- GIVEN DATA
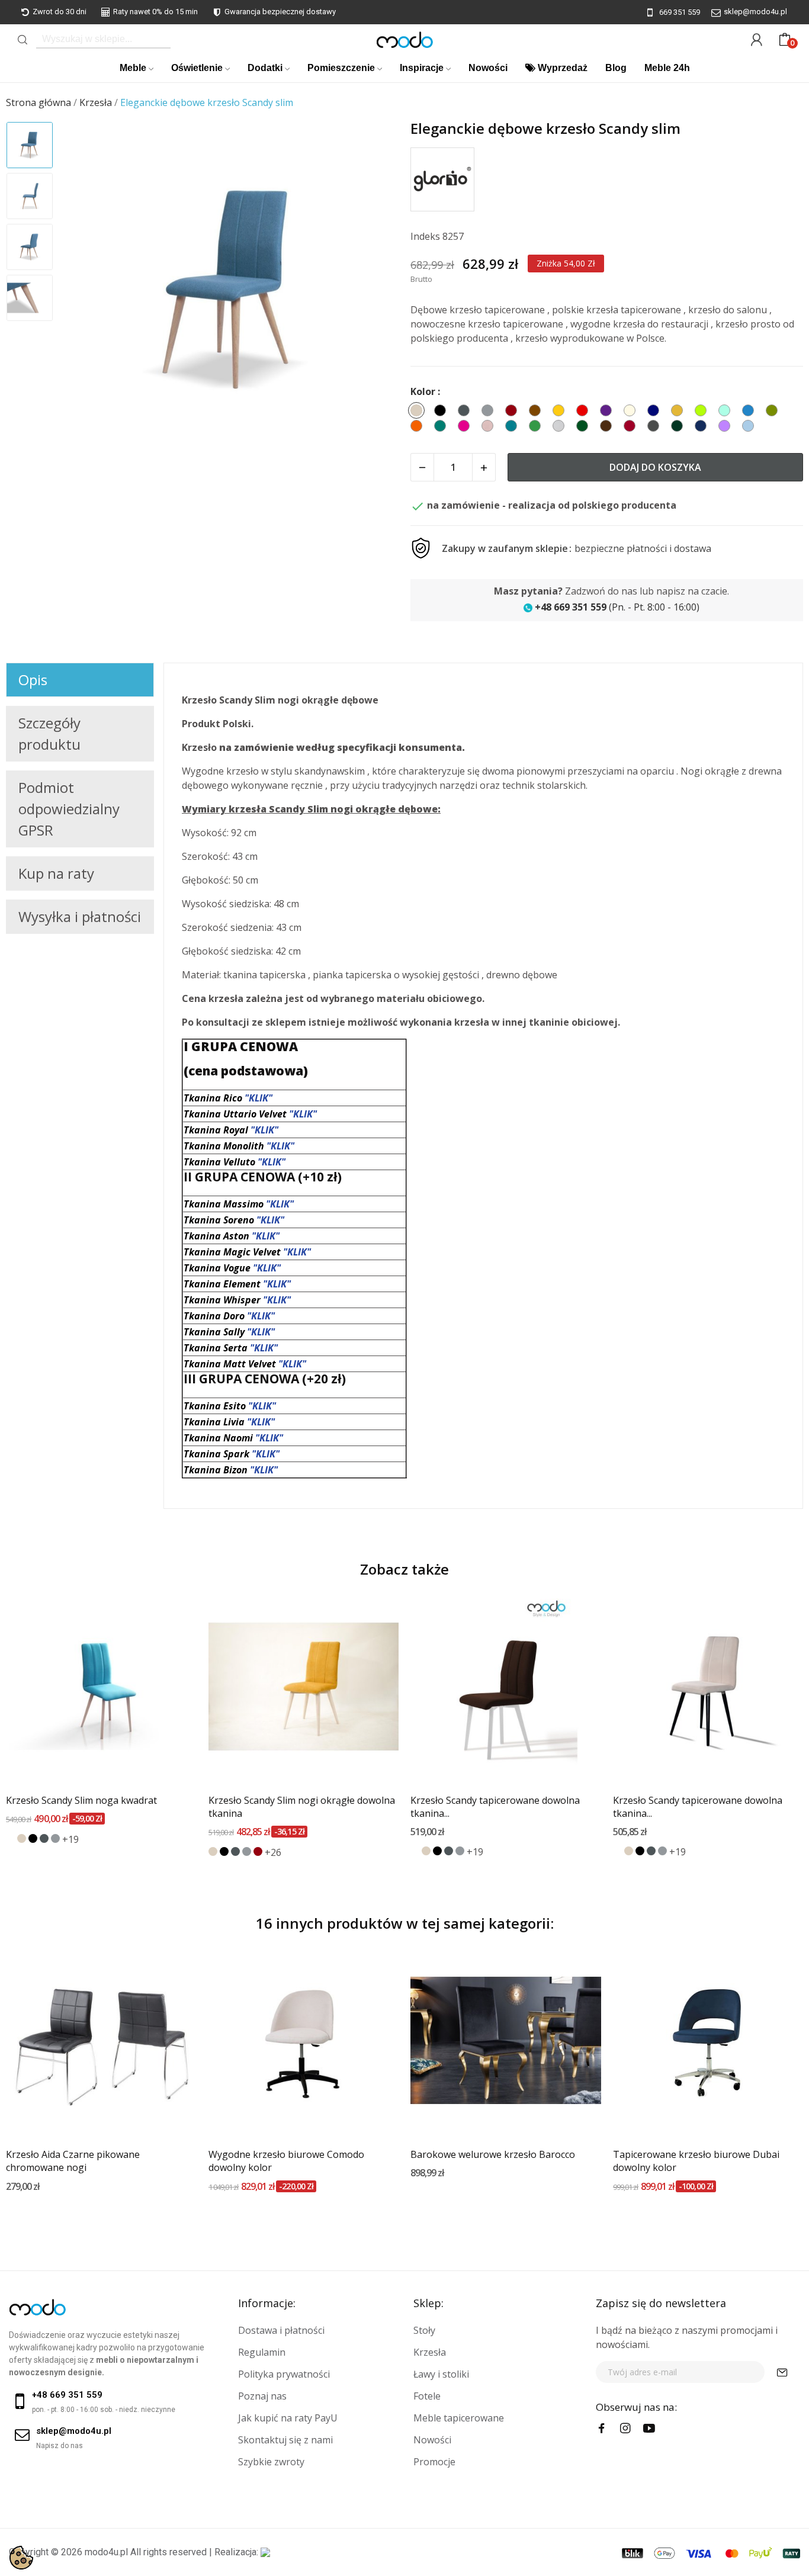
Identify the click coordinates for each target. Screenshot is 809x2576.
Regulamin (261, 2352)
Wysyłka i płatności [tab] (79, 916)
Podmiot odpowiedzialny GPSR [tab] (69, 809)
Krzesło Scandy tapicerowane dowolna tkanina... (495, 1807)
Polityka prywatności (284, 2374)
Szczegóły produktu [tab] (49, 733)
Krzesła (429, 2352)
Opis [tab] (32, 679)
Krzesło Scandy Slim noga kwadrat (81, 1800)
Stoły (424, 2330)
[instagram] (625, 2428)
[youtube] (649, 2428)
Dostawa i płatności (281, 2330)
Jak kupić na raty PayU (288, 2417)
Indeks (425, 236)
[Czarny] (32, 1838)
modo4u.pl (106, 2552)
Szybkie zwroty (271, 2461)
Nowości (432, 2439)
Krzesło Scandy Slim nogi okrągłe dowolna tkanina (301, 1807)
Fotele (427, 2395)
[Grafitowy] (44, 1838)
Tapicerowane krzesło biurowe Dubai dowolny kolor (696, 2161)
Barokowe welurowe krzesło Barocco (492, 2154)
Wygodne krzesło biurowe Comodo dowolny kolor (286, 2161)
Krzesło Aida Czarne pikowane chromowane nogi (73, 2161)
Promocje (434, 2461)
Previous (86, 291)
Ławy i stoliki (441, 2374)
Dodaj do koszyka (655, 467)
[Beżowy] (21, 1838)
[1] (782, 2372)
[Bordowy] (257, 1851)
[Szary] (55, 1838)
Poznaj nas (262, 2395)
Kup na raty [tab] (56, 873)
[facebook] (602, 2428)
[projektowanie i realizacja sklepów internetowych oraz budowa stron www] (265, 2552)
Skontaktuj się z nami (285, 2439)
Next (374, 291)
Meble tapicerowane (458, 2417)
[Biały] (10, 1838)
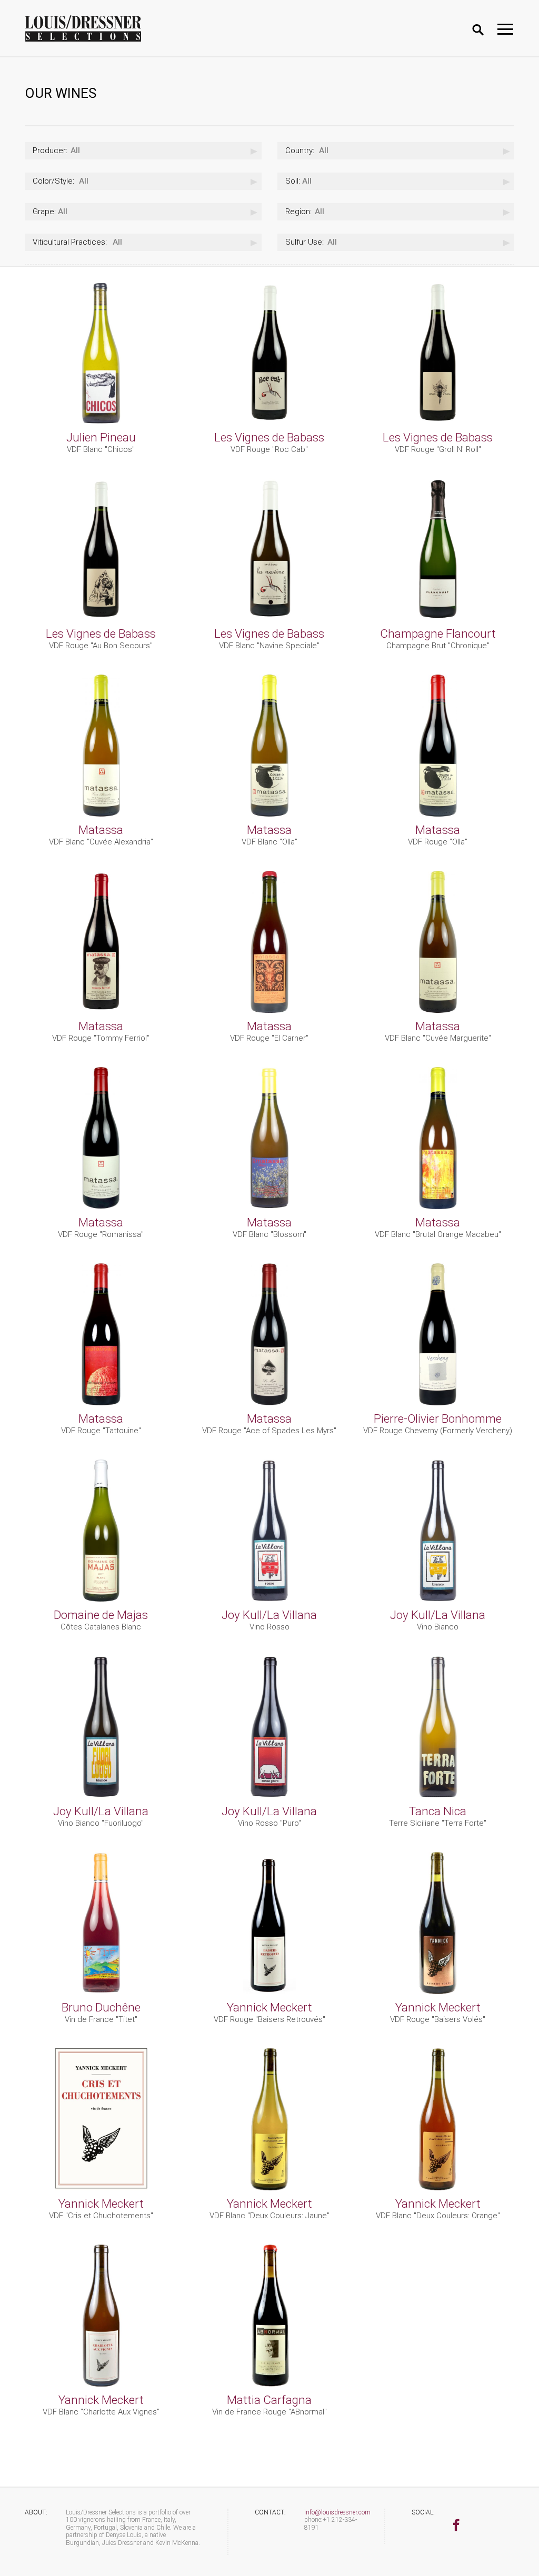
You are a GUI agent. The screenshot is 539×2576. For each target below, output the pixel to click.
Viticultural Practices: (70, 242)
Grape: (44, 211)
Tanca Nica (437, 1811)
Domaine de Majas (101, 1615)
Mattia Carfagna (269, 2400)
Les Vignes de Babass (269, 437)
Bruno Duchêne (101, 2007)
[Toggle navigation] (505, 29)
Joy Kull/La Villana (269, 1615)
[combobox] (143, 150)
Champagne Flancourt (438, 633)
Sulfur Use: (304, 242)
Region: (298, 211)
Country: (299, 150)
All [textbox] (56, 150)
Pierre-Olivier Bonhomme (438, 1418)
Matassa (100, 830)
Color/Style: (53, 181)
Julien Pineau (101, 437)
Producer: (50, 150)
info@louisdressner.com (337, 2512)
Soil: (292, 181)
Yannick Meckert (269, 2007)
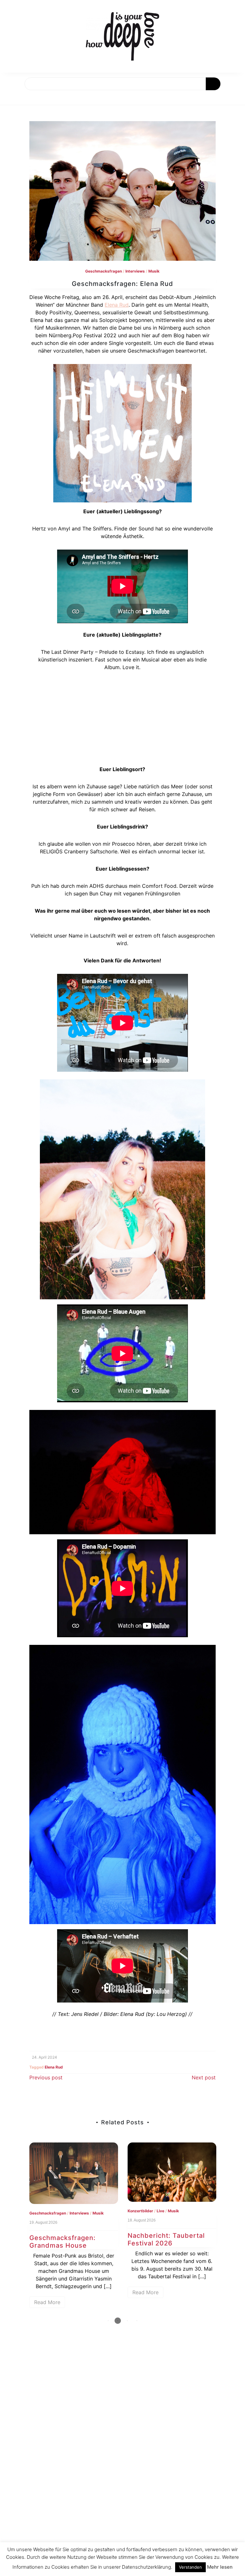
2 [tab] (118, 2320)
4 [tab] (137, 2320)
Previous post (46, 2077)
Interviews (135, 271)
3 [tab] (127, 2320)
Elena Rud (117, 305)
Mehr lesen (220, 2567)
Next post (204, 2077)
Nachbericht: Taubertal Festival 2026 (109, 2239)
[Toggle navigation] (12, 97)
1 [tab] (108, 2320)
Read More (89, 2292)
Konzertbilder (83, 2210)
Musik (154, 271)
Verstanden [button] (190, 2567)
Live (104, 2210)
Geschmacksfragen (103, 271)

- YOUR INSTRUCTIONS
Scan the records above for the word "dowolna". Copy each line that has it.

- RESULT FOR THIS EXERCISE
Krzesło Scandy tapicerowane dowolna tkanina... (495, 1807)
Krzesło Scandy Slim nogi okrągłe dowolna tkanina (301, 1807)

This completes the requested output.